% fortune -ae paul murphy

More on Illinois

One of the interesting omissions from the Microsoft case study cited yesterday is any support for the claim that the Wintel decision will save the state $10.5 million over five years.

It's the headline number and one we're not supposed to question - but put it in the context of 57,000 PCs over five years and it works out to 15.3 cents per working day - not exactly a lot, and but still something that we should be able to check up on.

In fact, however, I wasn't able to find anything - indeed Microsoft fails to either raise or address three distinct groups of questions about this number:

  1. how was it derived?

  2. who's $10.5 million is it? and,

  3. how does that estimate compare to the savings that would have been cited had other people done comparable analyses in the context of alternative technical options?

We have no information on group one - I could find no published analysis whose assumptions or results we can ask questions about and no publically available audit results to show how realistic this number has turned out to be.

We do have some information about group two: whose dollars these are. Ultimately, of course, these are tax payer dollars - but the situation summary in the Microsoft report tells us about some of the intermediate players. Specifically it says:

In the past, each agency was responsible for its own hardware and software procurement, implementation, and management, resulting in a vast number of disparate operating systems and applications. The state opted to consolidate all the agencies's IT services into a single entity called the Bureau of Communication and Computer Services (BCCS) in the Department of Central Management Services (CMS)

The very best best assumption you can make, therefore, is that the BCCS five year plan for the affected services is $10.5 million less than the total they got by asking each agency about current spending on desktop and messaging services. Unfortunately it's a sure bet that not a single one of the agencies involved would have had either a clear five year cost projection for the status quo or any motivation to share accurate numbers with an imposed central authority.

In the context of that decisive $10.5 million dollar savings it's important to remember, therefore, that a guess made up from multiple guesses, all of them self-serving, isn't any better than a guess made up as big enough to matter but too small to challenge by the group most likely to benefit from its acceptance.

The report says they decided against things - against IBM because they saw Lotus Smartsuite as less integrated than Exchange and Office, against GroupWise because Novell was going Linux, and against Linux because it's just a "science project" - but there's no information about the third set of cost issues: how did the cost of alternatives compare?

On that, however, we can use external information to make some guesses. For example, because the list price for Lotus smartsuite for Windows was about one third that for the Microsoft product set selected and IBM's policy at the time was to reduce the price to meet customer expectations, it seems highly unlikely that BCCS could have mounted a capital cost argument for their decision - and because IBM has since moved the product to Linux any argument based on operating cost would have evaporated too.

Since you can do the same with the Novell option, the bottom line is that there's no possible way to get either capital or long term operating costs for the Microsoft solution below those of its alternatives.

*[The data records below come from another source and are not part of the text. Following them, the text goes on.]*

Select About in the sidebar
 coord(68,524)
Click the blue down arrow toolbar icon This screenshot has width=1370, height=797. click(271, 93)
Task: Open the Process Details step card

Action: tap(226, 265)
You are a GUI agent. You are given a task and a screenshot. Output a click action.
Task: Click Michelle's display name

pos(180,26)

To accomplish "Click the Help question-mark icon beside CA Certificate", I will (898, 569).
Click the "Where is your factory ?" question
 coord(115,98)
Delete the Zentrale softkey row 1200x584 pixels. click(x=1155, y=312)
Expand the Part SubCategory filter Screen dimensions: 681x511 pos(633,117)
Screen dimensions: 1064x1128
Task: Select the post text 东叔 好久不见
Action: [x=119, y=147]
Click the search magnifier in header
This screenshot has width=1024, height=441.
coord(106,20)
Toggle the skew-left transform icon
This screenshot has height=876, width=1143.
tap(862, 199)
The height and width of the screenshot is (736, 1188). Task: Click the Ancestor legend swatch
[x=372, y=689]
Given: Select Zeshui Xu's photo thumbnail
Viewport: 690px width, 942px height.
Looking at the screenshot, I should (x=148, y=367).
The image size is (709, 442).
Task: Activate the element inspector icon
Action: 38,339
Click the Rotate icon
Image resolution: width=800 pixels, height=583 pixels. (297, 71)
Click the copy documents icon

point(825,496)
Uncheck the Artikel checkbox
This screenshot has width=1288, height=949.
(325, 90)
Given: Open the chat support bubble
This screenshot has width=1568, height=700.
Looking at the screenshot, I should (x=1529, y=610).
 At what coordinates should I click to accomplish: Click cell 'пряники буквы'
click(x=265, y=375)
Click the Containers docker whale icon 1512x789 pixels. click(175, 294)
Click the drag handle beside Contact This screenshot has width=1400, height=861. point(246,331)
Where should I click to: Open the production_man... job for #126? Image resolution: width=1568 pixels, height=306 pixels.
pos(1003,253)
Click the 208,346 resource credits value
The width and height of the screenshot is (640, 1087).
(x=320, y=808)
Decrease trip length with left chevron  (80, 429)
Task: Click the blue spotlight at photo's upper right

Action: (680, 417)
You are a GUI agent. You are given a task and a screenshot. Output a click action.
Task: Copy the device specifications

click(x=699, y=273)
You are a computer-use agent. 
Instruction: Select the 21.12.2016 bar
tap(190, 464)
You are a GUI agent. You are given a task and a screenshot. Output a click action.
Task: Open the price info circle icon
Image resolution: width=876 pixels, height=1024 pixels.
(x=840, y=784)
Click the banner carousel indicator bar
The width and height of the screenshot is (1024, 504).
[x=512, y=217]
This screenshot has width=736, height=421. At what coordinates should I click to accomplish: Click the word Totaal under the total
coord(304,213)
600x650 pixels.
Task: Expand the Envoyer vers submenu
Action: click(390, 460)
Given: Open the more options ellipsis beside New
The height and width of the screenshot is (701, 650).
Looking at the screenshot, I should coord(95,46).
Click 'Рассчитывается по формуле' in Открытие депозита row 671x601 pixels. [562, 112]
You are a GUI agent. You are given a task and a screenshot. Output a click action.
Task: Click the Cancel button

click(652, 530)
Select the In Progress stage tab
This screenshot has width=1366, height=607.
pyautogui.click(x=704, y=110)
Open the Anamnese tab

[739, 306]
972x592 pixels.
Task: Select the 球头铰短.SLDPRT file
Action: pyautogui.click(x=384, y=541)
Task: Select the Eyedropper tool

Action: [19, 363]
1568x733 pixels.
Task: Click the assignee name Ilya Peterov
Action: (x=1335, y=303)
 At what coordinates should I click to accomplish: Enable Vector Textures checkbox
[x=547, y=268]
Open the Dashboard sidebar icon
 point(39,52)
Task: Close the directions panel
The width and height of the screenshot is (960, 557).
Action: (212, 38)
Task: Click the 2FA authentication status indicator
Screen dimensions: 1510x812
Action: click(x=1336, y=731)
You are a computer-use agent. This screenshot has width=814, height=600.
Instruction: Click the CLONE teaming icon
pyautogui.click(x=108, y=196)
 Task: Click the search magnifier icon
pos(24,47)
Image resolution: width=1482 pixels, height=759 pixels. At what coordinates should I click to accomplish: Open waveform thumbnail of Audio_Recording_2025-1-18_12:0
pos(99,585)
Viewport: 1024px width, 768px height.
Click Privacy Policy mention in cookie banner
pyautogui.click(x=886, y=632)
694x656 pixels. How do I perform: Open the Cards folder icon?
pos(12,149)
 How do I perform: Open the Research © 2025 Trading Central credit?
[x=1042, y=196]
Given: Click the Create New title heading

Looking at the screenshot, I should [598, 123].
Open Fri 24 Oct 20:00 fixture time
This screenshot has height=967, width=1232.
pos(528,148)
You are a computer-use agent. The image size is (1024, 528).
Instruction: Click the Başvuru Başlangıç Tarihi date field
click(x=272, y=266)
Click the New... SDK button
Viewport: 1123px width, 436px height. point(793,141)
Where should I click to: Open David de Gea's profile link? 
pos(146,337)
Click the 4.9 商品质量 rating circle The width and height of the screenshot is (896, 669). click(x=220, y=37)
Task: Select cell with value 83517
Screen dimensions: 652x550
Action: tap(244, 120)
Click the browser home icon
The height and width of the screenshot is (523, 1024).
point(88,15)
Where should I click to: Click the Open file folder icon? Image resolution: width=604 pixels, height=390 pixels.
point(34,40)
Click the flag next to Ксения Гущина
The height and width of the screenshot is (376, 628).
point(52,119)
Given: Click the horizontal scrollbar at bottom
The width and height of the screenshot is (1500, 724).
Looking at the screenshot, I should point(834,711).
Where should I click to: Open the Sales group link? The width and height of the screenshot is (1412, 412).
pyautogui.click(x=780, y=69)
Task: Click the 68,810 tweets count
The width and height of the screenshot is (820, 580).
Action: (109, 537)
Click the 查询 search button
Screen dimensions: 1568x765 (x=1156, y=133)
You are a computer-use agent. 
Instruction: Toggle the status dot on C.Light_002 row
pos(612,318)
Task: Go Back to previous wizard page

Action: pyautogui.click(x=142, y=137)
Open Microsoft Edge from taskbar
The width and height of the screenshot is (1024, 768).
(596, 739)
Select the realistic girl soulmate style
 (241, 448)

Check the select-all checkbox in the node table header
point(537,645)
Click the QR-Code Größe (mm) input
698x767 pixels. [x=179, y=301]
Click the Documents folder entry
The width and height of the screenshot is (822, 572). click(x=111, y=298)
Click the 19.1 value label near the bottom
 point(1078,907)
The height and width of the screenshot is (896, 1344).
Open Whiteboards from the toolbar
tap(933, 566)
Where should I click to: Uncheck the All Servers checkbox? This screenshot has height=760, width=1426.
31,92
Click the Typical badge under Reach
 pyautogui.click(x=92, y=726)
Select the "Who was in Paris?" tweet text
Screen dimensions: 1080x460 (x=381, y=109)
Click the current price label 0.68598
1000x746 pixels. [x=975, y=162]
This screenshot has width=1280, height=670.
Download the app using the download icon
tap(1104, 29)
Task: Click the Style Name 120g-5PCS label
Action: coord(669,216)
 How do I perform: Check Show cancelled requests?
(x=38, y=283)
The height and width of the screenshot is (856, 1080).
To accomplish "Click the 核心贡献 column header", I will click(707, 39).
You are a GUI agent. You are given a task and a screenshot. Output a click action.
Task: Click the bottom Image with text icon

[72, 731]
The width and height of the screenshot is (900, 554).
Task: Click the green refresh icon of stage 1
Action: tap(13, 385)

The $10.5 million must, therefore, have come from inputed user productivity gains - apparently worth marginally more than 15.3 cents per user day.

Think outside the box, furthermore, and the fact that they don't disclose anything about their cost structure while listing only traditional client-server options for rejection, suggests that they probably didn't look at migrating to Solaris with Sun Ray desktops.

Had they done so, however, they could have used Windows servers to deliver all of the software they appear to value, while completely avoiding the forced march to Vista, dual processors on every desktop, and next year's Windows Server 2008 incompatibilities -all of which is going to cost the Illinois taxpayer an average of about $1,800 per user -roughly $100 million new Wintel dollars in total.

And if that's not enough - there are ginzu knives in the offing, or, at least, another beautifully written put down of the whole Windows imposition by BCCS. This one is by another unknown writer contributing to Sun's Java desktop system write-up:

Designed to thrive in a Windows-centric world, Java Desktop System interoperates with Microsoft Office files, networked Windows printers, and Exchange servers as well as standards-based LDAP, mail, calendar, and Web servers.

Basically, if Illinois had stayed with Lotus or GroupWise they'd now be transitioning to Linux and either SmartSuite or OpenOffice; if they'd evaluated and selected Solaris 10 with Sun Ray desktops they could have kept all their Windows software except the desktop OSes and now be transitioning smoothly and at virtually no cost to standards-based products like OpenOffice, Lotus Domino, and Sun's java desktop system.

Know what I think they're doing instead? Evaluating hardware to run Vista, fighting a losing battle on control and security, re-inventing mainframe era administrative controls to keep those state agencies in line, and figuring out how to justify their next hundred million in hardware and software upgrades.


Paul Murphy wrote and published The Unix Guide to Defenestration. Murphy is a 25-year veteran of the I.T. consulting industry, specializing in Unix and Unix-related management issues.